EXTRAIT CHOISI:
┏━━

Les cabinets de conseils en management ont totalement dévoyé le concept de réalisation de soi de Abraham Maslow. À l’inverse de l’idée trop largement répandue, la réalisation de soi n’est pas synonyme d’ascension hiérarchique ou de réussite professionnelle. Les cadres confondent souvent la réalisation de soi avec le plaisir d’exercer des responsabilités et de mener à terme une mission. Même si ces formes de « réussite » peuvent satisfaire le besoin d’estime, procurer des plaisirs secondaires et permettre à l’individu de développer ses facultés, cela n’a rien à voir avec la réalisation de soi. En effet, il est important de préciser que se réaliser consiste à poser des actes en accord avec les aspirations de sa structure intérieure. Par conséquent, si le métier qu’exerce le cadre ne correspond pas à sa vocation, il n’accédera pas à la réalisation de soi.

L’activité professionnelle n’a plus la vocation de produire des biens et des services destinés à satisfaire des besoins essentiels, mais à maintenir les cadres et les classes moyennes dans un état de servitude volontaire. En entretenant à tous les niveaux hiérarchiques une rareté artificielle autour de l’emploi, l’élite économique entretient un climat de compétition propice au maintien de son autorité et de l’ordre social en place. En imposant la norme de la semaine de travail de 5 jours, le management détermine le terrain sur lequel les salariés rentrent en compétition pour satisfaire leurs besoins d’appartenance, d’estime et de réalisation. En effet, étant donné qu’ils disposent de très peu de temps libre, ils sont plus ou moins contraints de satisfaire leurs besoins par l’intermédiaire de l’activité professionnelle et de la consommation.

┗━━

CONSIGNE A: Pour chaque affirmation ci-dessous, dites par oui ou par non si elle concorde avec l’extrait sur la réalisation de soi, en citant mot pour mot le passage qui tranche : (i) la réalisation de soi équivaut à l’ascension hiérarchique ; (ii) un cadre dont le métier ne correspond pas à sa vocation n’accède pas à la réalisation de soi ; (iii) le management impose une semaine de travail de quatre jours.
Les enregistrements n’ont aucun lien avec l’extrait.

Données de position des mots et des éléments:
┏━━

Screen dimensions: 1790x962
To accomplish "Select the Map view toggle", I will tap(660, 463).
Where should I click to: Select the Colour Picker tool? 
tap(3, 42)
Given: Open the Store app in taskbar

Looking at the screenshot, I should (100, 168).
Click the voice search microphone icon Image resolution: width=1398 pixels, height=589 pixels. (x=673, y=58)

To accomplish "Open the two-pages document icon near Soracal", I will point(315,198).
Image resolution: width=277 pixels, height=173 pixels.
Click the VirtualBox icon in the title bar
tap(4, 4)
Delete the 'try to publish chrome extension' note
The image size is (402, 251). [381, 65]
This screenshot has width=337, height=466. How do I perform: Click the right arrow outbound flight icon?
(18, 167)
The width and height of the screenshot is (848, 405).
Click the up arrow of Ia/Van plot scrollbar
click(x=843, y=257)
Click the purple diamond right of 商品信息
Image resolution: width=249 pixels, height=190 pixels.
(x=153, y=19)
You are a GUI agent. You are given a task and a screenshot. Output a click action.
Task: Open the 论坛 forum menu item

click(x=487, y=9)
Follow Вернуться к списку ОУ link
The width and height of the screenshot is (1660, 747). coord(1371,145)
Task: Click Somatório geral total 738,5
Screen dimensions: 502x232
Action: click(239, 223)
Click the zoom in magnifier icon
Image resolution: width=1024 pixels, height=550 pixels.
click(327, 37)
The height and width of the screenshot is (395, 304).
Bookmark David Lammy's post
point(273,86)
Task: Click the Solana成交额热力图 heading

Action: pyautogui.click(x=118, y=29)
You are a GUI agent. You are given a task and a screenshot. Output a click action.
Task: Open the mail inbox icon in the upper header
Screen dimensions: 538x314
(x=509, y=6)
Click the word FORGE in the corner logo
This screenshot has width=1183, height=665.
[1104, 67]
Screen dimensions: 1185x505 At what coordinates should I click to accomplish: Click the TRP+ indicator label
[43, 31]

┗━━

CONSIGNE B: Relevez chaque ligne des enregistrements qui contient la chaîne « pixels » et recopiez-la en entier.

RÉPONSE ATTENDUE A:
(i) Non : « la réalisation de soi n’est pas synonyme d’ascension hiérarchique ou de réussite professionnelle »
(ii) Oui : « si le métier qu’exerce le cadre ne correspond pas à sa vocation, il n’accédera pas à la réalisation de soi »
(iii) Non : « En imposant la norme de la semaine de travail de 5 jours »

RÉPONSE ATTENDUE B:
Click the voice search microphone icon Image resolution: width=1398 pixels, height=589 pixels. (x=673, y=58)
Image resolution: width=277 pixels, height=173 pixels.
Image resolution: width=249 pixels, height=190 pixels.
Image resolution: width=1024 pixels, height=550 pixels.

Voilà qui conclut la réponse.